# SLP and MLP in Pytorch



## Import Necessary modules

In [343]:
import torch
import torchvision.transforms as transforms
import torchvision.datasets as datasets
import torch.nn as nn                              # neural network module
import torch.nn.functional as F
import torch.optim as optim                        # optimization module
import torch.optim.lr_scheduler as lr_scheduler
from torch.utils.data import Dataset

from torch.utils.tensorboard import SummaryWriter  # logging module
from torchvision.utils import make_grid, save_image

import numpy as np

In [344]:
print(torch.__version__)

1.10.1+cu113


## Custom Dataset loader

In [345]:
class CustomDataset(Dataset):
    """ Custom dataset for flattened 10x10 csv dataset """

    # Initialize data
    def __init__(self, fname, transform=None):
        self.xy = np.genfromtxt(fname, delimiter=',', skip_header=1, dtype=np.uint8)
        self.transform = transform

    def __getitem__(self, index):
        x = self.xy[index, 1:].reshape(10,10,1) # H W C
        y = self.xy[index, 0]
        y = torch.as_tensor(y, dtype=torch.long)
        if self.transform:
            x = self.transform(x)
        return x, y

    def __len__(self):
        return self.xy.shape[0]

## Parameters and Hyperparameters

In [346]:
# torch parameters
SEED = 60            # reproducability
# NN Parameters
EPOCHS = 200         # number of epochs
LR = 0.01            # learning rate
MOMENTUM = 0.9       # momentum for the SGD optimizer (how much of the past gradients)
GAMMA = 0.1          # learning rate scheduler (how much to decrease learning rate)
BATCH_SIZE = 64      # number of images to load per iteration

In [347]:
# manual seed to reproduce the same results
torch.manual_seed(SEED)

<torch._C.Generator at 0x13d673883f0>

In [348]:
# transform input data type from ndarray to tensor values between 0,1
transform = transforms.Compose([
    transforms.ToTensor(), 
])

In [349]:
# read the datasets
tr_dataset   = CustomDataset('data/training.csv', transform=transform)
# prepare loader for the training dataset
train_loader = torch.utils.data.DataLoader(tr_dataset, batch_size=BATCH_SIZE, shuffle=True, num_workers=0)

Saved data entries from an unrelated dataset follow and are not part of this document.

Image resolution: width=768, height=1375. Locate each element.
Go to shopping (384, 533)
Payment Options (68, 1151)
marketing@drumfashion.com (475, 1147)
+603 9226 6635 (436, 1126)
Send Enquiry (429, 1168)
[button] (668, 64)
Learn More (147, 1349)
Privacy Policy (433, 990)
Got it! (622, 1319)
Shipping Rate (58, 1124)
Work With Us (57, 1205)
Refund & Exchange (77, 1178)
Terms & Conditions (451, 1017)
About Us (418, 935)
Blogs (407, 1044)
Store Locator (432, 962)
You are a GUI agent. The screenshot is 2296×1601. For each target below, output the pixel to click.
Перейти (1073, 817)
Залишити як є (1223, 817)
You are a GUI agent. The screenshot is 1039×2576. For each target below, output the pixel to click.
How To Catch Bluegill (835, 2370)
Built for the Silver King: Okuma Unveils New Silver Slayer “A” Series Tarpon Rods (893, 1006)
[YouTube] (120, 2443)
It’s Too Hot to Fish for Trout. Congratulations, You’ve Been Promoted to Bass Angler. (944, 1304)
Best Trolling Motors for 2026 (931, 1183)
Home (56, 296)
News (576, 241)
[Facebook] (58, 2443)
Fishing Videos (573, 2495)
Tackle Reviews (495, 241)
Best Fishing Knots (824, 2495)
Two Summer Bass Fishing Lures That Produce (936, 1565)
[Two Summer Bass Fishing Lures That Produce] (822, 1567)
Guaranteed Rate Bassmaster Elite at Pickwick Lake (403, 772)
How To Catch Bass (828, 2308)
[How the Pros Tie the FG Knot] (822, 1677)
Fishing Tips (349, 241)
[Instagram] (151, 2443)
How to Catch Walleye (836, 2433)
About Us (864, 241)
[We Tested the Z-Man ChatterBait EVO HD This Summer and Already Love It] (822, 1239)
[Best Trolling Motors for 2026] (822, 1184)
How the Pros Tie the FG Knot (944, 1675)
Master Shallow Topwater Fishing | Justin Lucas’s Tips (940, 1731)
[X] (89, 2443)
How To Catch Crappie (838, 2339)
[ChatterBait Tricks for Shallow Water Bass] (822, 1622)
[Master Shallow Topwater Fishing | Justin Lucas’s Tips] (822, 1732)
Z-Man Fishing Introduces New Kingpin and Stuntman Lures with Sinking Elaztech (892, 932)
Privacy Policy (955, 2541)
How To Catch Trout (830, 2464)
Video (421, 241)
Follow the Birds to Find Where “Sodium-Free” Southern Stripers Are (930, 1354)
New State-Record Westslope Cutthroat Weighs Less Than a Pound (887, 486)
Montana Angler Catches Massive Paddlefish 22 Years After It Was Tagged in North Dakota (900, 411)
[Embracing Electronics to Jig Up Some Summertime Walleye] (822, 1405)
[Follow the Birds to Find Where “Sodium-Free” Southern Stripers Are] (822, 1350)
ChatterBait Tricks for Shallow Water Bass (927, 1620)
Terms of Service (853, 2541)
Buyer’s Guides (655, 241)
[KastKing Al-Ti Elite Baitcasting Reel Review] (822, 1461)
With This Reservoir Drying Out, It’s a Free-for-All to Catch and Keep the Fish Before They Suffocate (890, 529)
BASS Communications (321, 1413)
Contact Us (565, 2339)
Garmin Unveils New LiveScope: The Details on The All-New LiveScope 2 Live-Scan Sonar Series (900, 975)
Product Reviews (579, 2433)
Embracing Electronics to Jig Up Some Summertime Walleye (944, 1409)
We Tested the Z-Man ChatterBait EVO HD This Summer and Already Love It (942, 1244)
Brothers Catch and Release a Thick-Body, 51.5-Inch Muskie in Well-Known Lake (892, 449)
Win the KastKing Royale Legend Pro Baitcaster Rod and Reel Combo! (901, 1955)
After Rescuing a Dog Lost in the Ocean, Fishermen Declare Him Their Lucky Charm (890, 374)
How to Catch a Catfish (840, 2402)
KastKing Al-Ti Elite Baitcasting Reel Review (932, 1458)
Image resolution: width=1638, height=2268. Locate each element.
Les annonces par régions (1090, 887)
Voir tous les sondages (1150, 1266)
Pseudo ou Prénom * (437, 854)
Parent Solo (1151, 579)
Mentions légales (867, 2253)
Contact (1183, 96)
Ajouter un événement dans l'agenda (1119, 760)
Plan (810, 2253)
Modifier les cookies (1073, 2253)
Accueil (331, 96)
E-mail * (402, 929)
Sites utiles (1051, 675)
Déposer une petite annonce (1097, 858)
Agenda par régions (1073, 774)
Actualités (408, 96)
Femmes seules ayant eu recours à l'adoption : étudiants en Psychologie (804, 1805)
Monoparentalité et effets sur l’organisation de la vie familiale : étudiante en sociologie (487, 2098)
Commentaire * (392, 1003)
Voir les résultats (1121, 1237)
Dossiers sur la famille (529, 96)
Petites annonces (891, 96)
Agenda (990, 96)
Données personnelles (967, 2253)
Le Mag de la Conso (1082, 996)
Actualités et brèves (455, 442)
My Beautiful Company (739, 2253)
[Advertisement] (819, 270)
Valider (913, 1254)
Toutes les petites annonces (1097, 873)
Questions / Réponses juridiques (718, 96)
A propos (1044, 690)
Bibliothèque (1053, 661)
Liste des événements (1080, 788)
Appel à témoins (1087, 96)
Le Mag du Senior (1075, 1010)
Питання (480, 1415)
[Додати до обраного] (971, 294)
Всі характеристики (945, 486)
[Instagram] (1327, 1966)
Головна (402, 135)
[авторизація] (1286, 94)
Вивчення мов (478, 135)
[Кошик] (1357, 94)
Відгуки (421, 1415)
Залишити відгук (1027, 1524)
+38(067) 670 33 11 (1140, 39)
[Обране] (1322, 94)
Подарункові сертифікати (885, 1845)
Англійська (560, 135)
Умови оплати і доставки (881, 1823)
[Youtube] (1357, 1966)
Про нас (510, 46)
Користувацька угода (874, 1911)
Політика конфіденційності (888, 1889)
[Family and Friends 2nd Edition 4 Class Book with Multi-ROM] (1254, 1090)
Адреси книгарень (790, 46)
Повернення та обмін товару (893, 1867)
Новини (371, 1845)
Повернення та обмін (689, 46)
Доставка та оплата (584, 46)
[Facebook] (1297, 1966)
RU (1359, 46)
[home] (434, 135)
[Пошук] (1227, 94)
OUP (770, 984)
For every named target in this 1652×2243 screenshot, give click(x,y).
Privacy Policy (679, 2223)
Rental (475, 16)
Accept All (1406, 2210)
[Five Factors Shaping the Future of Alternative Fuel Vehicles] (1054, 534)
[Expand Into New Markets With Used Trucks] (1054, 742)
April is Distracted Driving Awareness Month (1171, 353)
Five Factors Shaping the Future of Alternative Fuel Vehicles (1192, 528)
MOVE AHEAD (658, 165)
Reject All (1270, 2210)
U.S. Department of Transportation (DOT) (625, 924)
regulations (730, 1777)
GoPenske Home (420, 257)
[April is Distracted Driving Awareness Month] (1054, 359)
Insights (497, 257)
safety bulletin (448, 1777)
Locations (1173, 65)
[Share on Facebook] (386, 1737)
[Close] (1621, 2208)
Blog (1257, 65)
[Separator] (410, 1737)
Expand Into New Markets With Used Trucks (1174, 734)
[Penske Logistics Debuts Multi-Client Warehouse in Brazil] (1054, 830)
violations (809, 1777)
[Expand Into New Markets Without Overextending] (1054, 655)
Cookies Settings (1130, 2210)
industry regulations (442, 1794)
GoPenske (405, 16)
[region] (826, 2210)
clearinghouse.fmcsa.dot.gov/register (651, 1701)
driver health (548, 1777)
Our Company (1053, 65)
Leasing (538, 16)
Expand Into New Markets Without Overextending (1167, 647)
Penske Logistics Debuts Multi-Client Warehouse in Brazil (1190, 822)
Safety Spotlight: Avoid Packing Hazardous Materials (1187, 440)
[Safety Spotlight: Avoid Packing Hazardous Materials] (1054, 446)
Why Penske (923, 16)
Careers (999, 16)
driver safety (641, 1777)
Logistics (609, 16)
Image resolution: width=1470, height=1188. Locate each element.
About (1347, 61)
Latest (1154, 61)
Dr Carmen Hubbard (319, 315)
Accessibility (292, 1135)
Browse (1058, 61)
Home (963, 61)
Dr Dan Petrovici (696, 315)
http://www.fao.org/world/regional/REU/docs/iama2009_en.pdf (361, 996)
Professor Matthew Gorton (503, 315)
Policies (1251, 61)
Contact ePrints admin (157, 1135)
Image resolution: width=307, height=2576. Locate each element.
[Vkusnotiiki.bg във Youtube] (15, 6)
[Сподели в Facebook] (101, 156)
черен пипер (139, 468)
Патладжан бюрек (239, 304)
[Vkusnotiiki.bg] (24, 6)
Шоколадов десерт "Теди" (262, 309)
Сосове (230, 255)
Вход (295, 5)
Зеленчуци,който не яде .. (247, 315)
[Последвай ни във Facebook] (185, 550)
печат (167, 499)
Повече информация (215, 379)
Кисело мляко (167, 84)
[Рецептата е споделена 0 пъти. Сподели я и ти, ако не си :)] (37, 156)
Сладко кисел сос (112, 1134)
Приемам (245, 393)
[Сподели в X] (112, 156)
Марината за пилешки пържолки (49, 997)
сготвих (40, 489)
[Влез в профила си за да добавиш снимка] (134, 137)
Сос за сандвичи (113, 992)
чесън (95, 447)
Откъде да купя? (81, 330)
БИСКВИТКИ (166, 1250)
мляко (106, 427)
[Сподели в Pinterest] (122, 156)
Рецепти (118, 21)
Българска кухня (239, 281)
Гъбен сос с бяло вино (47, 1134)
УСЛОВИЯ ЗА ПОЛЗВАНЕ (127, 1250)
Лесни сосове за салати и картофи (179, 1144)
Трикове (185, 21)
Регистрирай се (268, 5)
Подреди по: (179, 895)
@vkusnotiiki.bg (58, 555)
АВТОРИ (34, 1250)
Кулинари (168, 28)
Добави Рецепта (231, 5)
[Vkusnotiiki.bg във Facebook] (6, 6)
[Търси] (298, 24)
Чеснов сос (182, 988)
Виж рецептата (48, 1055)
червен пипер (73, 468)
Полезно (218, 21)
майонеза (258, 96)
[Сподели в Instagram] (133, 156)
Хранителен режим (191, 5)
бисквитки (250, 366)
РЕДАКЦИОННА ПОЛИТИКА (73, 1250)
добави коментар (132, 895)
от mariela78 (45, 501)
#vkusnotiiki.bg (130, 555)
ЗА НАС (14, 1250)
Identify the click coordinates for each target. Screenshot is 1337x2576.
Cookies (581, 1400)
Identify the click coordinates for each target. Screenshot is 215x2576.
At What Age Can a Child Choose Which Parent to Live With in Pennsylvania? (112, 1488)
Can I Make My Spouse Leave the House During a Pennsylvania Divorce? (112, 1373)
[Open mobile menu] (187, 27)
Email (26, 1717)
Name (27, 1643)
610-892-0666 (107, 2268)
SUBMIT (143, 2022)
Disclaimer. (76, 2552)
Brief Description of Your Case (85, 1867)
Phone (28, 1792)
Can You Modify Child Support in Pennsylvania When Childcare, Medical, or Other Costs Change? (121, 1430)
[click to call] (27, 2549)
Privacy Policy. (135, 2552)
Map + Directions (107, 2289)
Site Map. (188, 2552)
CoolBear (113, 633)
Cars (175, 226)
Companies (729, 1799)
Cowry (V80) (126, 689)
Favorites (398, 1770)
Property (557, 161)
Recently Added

# download the dataset if not already downloaded and set necessery transforms
test_dataset = CustomDataset('data/testing.csv', transform=transform)
# prepare loader for the test dataset
test_loader = torch.utils.data.DataLoader(test_dataset, batch_size=BATCH_SIZE, shuffle=False, num_workers=0)

## Define the Network

In [350]:
# All networks derive from the base class nn.Module
class N1(nn.Module):
    # get input and output dimensions as input
    # ====== ENCODER PART ======       
    # MNIST image is 1x28x28 (CxHxW)
    # Pytorch convolution expects input data in the form BxCxHxW 
    # B: Batch size
    # C: number of channels gray scale images have 1 channel
    # W: width of the image 
    # H: height of the image

    # use 32 3x3 filters with padding
    # padding is set to 1 so that image W,H is not changed after convolution
    # stride is 2 so filters will move 2 pixels for next calculation  
    # W after conv2d  [(W - Kernelw + 2*padding)/stride] + 1
    # after convolution we'll have Bx32 14x14 feature maps (28-3+2)/2 + 1 = 14
    # (28-+9)/1 + 1
    def __init__(self) :
        # all derived classes must call __init__ method of super class
        super(N1, self).__init__()

        # [(W - Kernelw + 2*padding)/stride] + 1
        # 10 - 3 + 6)/1 + 1 = 14
        # 10 - 4 + 6)/2 + 1 = 7

        # 10 - 3 + 6)/1 + 1 = 14
        # 10 - 7 + 6)/1 + 1 = 10

        self.c1 = nn.Conv2d(
                            in_channels=1,
                            out_channels=16,
                            kernel_size=3,
                            stride = 1,
                            padding=3
        )

        # 14 - 3 + 6 )/1 + 1 = 18
        # 7 - 4 + 6)/2 + 1 = 5

        # 14 - 3 + 6)/1 + 1 = 18
        # 10 - 7 + 6)/1 + 1 = 10
        
        self.c2 = nn.Conv2d(
                            in_channels=16,
                            out_channels=32,
                            kernel_size=3,
                            stride=1,
                            padding = 3
        )

        # 18 - 3 + 6 ) / 1 + 1 = 21

        # 18 - 3 + 6)/1 + 1 = 22
        # 10 - 7 + 6)/1 + 1 = 10

        self.c3 = nn.Conv2d(
                            in_channels=32,
                            out_channels=64,
                            kernel_size=3,
                            stride=1,
                            padding = 3
        )

        self.fc1 = nn.Linear(64*22*22,10)
        self.model = nn.Sequential(
            self.c1,
            self.c2,
            self.c3,
            self.fc1
        )

    # forward method should get the input and return the output
    def forward(self,x):
        x = torch.relu(self.c1(x))
        x = torch.relu(self.c2(x))
        x = torch.relu(self.c3(x))
        x = torch.flatten(x,1)
        x = (self.fc1(x))
        return torch.log_softmax(x,dim=1)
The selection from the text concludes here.